### Required work:
Your response should be a copy of each line in the listing below that includes the word "pixels".

### Data for analysis:

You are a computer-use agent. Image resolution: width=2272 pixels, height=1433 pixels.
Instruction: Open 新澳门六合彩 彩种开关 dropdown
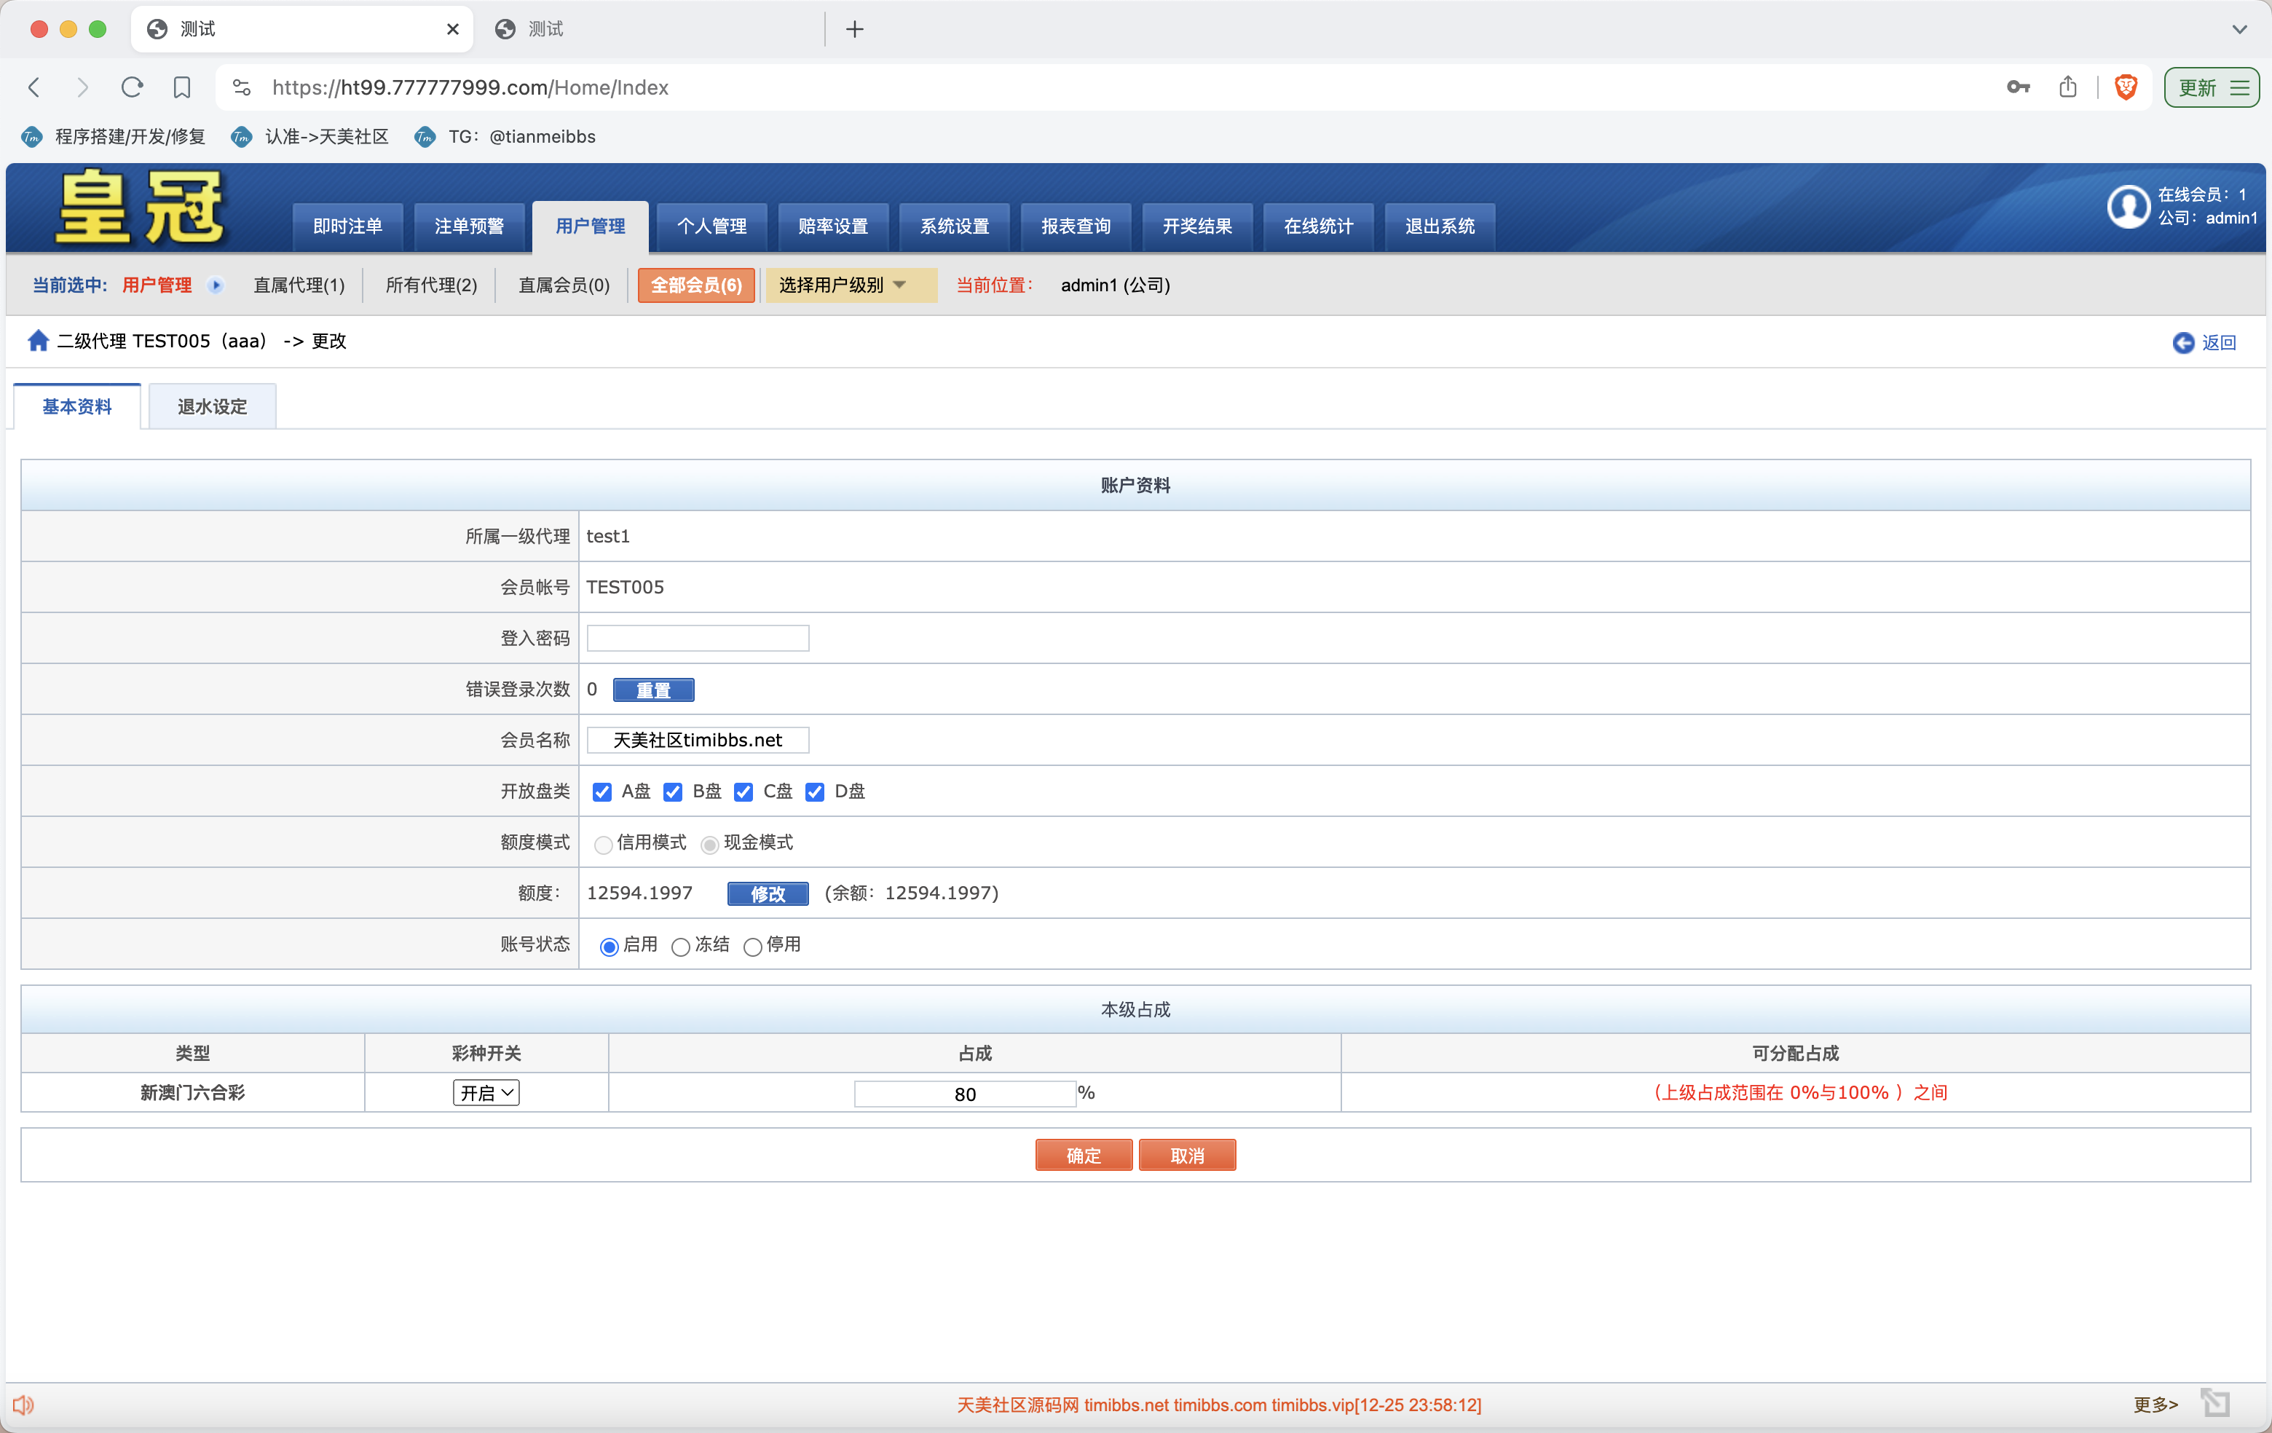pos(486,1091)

---

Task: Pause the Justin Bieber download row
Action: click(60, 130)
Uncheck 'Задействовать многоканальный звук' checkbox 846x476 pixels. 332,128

### Reply to the task:
You are a computer-use agent. Image resolution: width=2272 pixels, height=1433 pixels.
Uncheck 'Задействовать многоканальный звук' checkbox 846x476 pixels. 332,128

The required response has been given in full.